WHAT THE TASK REQUIRES: Produce all the records again exactly as they stand.
[INFORMATION — start]
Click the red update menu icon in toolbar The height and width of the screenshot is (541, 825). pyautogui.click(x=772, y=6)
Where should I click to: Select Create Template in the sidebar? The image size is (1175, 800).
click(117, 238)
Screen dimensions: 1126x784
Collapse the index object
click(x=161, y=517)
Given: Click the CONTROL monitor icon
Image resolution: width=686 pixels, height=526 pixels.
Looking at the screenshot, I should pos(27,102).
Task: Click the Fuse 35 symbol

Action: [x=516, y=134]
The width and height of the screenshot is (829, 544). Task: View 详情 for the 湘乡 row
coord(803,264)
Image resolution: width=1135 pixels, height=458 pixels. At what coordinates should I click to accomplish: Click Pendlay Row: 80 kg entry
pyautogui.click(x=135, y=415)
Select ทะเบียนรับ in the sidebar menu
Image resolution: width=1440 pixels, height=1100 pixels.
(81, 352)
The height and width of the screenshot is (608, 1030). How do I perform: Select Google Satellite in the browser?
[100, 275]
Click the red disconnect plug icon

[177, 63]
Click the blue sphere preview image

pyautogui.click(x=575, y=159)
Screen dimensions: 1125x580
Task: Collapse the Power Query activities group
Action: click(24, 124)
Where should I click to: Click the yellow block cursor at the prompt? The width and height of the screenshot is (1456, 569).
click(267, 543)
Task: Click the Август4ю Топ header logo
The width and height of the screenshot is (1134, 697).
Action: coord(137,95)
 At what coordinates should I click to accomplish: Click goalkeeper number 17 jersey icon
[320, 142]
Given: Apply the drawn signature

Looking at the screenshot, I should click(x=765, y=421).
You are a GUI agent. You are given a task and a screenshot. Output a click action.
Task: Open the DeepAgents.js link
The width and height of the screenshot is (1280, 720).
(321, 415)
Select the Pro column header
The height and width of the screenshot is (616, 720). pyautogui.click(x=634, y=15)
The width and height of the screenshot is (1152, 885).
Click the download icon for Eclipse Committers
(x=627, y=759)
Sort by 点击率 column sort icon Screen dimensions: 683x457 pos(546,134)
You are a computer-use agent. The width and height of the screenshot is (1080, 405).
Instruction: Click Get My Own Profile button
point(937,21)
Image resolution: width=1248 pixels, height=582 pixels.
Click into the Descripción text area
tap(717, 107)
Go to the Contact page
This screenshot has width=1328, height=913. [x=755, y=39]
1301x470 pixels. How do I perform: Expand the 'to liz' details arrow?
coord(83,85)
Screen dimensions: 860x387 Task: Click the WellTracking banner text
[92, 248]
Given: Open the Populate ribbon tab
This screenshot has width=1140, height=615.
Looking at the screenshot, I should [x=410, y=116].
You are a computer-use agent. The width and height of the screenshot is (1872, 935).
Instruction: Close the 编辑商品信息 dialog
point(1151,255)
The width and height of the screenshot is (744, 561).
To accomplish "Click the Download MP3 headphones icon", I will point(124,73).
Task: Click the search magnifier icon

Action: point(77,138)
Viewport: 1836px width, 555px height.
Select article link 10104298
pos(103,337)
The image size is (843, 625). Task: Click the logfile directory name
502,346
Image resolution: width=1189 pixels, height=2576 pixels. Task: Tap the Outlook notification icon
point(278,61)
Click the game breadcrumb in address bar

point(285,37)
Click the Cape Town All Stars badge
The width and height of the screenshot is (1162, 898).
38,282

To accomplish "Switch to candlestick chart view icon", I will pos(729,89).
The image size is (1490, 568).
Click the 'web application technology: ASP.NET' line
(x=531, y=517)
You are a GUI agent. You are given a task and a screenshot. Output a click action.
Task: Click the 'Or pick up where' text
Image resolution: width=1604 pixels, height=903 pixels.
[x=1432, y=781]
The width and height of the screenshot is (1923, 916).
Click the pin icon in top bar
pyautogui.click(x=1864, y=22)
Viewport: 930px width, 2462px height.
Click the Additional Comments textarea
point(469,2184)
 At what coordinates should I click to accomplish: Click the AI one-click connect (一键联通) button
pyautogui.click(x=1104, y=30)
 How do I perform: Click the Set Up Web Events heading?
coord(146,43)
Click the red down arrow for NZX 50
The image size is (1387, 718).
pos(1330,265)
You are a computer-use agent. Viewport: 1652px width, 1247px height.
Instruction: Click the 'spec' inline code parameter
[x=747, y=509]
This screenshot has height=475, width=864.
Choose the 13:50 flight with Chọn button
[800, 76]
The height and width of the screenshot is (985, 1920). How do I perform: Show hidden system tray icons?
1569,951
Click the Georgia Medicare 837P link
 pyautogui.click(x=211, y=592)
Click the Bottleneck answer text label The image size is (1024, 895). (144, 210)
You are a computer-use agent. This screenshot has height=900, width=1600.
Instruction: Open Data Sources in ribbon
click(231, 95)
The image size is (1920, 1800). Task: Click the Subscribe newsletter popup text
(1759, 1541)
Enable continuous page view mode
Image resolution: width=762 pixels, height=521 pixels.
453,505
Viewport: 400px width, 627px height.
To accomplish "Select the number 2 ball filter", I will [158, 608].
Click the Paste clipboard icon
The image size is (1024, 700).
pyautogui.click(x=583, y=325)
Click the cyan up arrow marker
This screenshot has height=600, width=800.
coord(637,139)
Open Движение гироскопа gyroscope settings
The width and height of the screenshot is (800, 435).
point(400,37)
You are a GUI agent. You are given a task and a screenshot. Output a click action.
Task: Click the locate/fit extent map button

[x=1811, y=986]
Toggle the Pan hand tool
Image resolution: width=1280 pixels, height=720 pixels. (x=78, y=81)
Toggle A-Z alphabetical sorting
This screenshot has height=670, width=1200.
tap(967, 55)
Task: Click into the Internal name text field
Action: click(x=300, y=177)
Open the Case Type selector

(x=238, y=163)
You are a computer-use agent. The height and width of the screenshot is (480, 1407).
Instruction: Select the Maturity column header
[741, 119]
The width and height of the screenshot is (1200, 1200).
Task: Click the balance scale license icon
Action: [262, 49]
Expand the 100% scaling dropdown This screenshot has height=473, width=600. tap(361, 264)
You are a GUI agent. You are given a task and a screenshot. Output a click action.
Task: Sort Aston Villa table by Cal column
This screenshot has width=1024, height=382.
[INFORMATION — finish]
RESULT OF THIS TASK:
Click the red update menu icon in toolbar The height and width of the screenshot is (541, 825). pyautogui.click(x=772, y=6)
Where should I click to: Select Create Template in the sidebar? The image size is (1175, 800).
click(117, 238)
Screen dimensions: 1126x784
Collapse the index object
click(x=161, y=517)
Given: Click the CONTROL monitor icon
Image resolution: width=686 pixels, height=526 pixels.
Looking at the screenshot, I should pos(27,102).
Task: Click the Fuse 35 symbol

Action: [x=516, y=134]
The width and height of the screenshot is (829, 544). Task: View 详情 for the 湘乡 row
coord(803,264)
Image resolution: width=1135 pixels, height=458 pixels. At what coordinates should I click to accomplish: Click Pendlay Row: 80 kg entry
pyautogui.click(x=135, y=415)
Select ทะเบียนรับ in the sidebar menu
Image resolution: width=1440 pixels, height=1100 pixels.
(81, 352)
The height and width of the screenshot is (608, 1030). How do I perform: Select Google Satellite in the browser?
[100, 275]
Click the red disconnect plug icon

[177, 63]
Click the blue sphere preview image

pyautogui.click(x=575, y=159)
Screen dimensions: 1125x580
Task: Collapse the Power Query activities group
Action: click(24, 124)
Where should I click to: Click the yellow block cursor at the prompt? The width and height of the screenshot is (1456, 569).
click(267, 543)
Task: Click the Август4ю Топ header logo
The width and height of the screenshot is (1134, 697).
Action: coord(137,95)
 At what coordinates should I click to accomplish: Click goalkeeper number 17 jersey icon
[320, 142]
Given: Apply the drawn signature

Looking at the screenshot, I should click(x=765, y=421).
You are a GUI agent. You are given a task and a screenshot. Output a click action.
Task: Open the DeepAgents.js link
The width and height of the screenshot is (1280, 720).
(321, 415)
Select the Pro column header
The height and width of the screenshot is (616, 720). pyautogui.click(x=634, y=15)
The width and height of the screenshot is (1152, 885).
Click the download icon for Eclipse Committers
(x=627, y=759)
Sort by 点击率 column sort icon Screen dimensions: 683x457 pos(546,134)
You are a computer-use agent. The width and height of the screenshot is (1080, 405).
Instruction: Click Get My Own Profile button
point(937,21)
Image resolution: width=1248 pixels, height=582 pixels.
Click into the Descripción text area
tap(717, 107)
Go to the Contact page
This screenshot has width=1328, height=913. [x=755, y=39]
1301x470 pixels. How do I perform: Expand the 'to liz' details arrow?
coord(83,85)
Screen dimensions: 860x387 Task: Click the WellTracking banner text
[92, 248]
Given: Open the Populate ribbon tab
This screenshot has width=1140, height=615.
Looking at the screenshot, I should [x=410, y=116].
You are a computer-use agent. The width and height of the screenshot is (1872, 935).
Instruction: Close the 编辑商品信息 dialog
point(1151,255)
The width and height of the screenshot is (744, 561).
To accomplish "Click the Download MP3 headphones icon", I will point(124,73).
Task: Click the search magnifier icon

Action: point(77,138)
Viewport: 1836px width, 555px height.
Select article link 10104298
pos(103,337)
The image size is (843, 625). Task: Click the logfile directory name
502,346
Image resolution: width=1189 pixels, height=2576 pixels. Task: Tap the Outlook notification icon
point(278,61)
Click the game breadcrumb in address bar

point(285,37)
Click the Cape Town All Stars badge
The width and height of the screenshot is (1162, 898).
38,282

To accomplish "Switch to candlestick chart view icon", I will pos(729,89).
The image size is (1490, 568).
Click the 'web application technology: ASP.NET' line
(x=531, y=517)
You are a GUI agent. You are given a task and a screenshot. Output a click action.
Task: Click the 'Or pick up where' text
Image resolution: width=1604 pixels, height=903 pixels.
[x=1432, y=781]
The width and height of the screenshot is (1923, 916).
Click the pin icon in top bar
pyautogui.click(x=1864, y=22)
Viewport: 930px width, 2462px height.
Click the Additional Comments textarea
point(469,2184)
 At what coordinates should I click to accomplish: Click the AI one-click connect (一键联通) button
pyautogui.click(x=1104, y=30)
 How do I perform: Click the Set Up Web Events heading?
coord(146,43)
Click the red down arrow for NZX 50
The image size is (1387, 718).
pos(1330,265)
You are a computer-use agent. Viewport: 1652px width, 1247px height.
Instruction: Click the 'spec' inline code parameter
[x=747, y=509]
This screenshot has height=475, width=864.
Choose the 13:50 flight with Chọn button
[800, 76]
The height and width of the screenshot is (985, 1920). How do I perform: Show hidden system tray icons?
1569,951
Click the Georgia Medicare 837P link
 pyautogui.click(x=211, y=592)
Click the Bottleneck answer text label The image size is (1024, 895). (144, 210)
You are a computer-use agent. This screenshot has height=900, width=1600.
Instruction: Open Data Sources in ribbon
click(231, 95)
The image size is (1920, 1800). Task: Click the Subscribe newsletter popup text
(1759, 1541)
Enable continuous page view mode
Image resolution: width=762 pixels, height=521 pixels.
453,505
Viewport: 400px width, 627px height.
To accomplish "Select the number 2 ball filter", I will [158, 608].
Click the Paste clipboard icon
The image size is (1024, 700).
pyautogui.click(x=583, y=325)
Click the cyan up arrow marker
This screenshot has height=600, width=800.
coord(637,139)
Open Движение гироскопа gyroscope settings
The width and height of the screenshot is (800, 435).
point(400,37)
You are a GUI agent. You are given a task and a screenshot. Output a click action.
Task: Click the locate/fit extent map button

[x=1811, y=986]
Toggle the Pan hand tool
Image resolution: width=1280 pixels, height=720 pixels. (x=78, y=81)
Toggle A-Z alphabetical sorting
This screenshot has height=670, width=1200.
tap(967, 55)
Task: Click into the Internal name text field
Action: click(x=300, y=177)
Open the Case Type selector

(x=238, y=163)
You are a computer-use agent. The height and width of the screenshot is (480, 1407).
Instruction: Select the Maturity column header
[741, 119]
The width and height of the screenshot is (1200, 1200).
Task: Click the balance scale license icon
Action: [262, 49]
Expand the 100% scaling dropdown This screenshot has height=473, width=600. tap(361, 264)
You are a GUI agent. You are given a task and a screenshot. Output a click action.
Task: Sort Aston Villa table by Cal column
This screenshot has width=1024, height=382.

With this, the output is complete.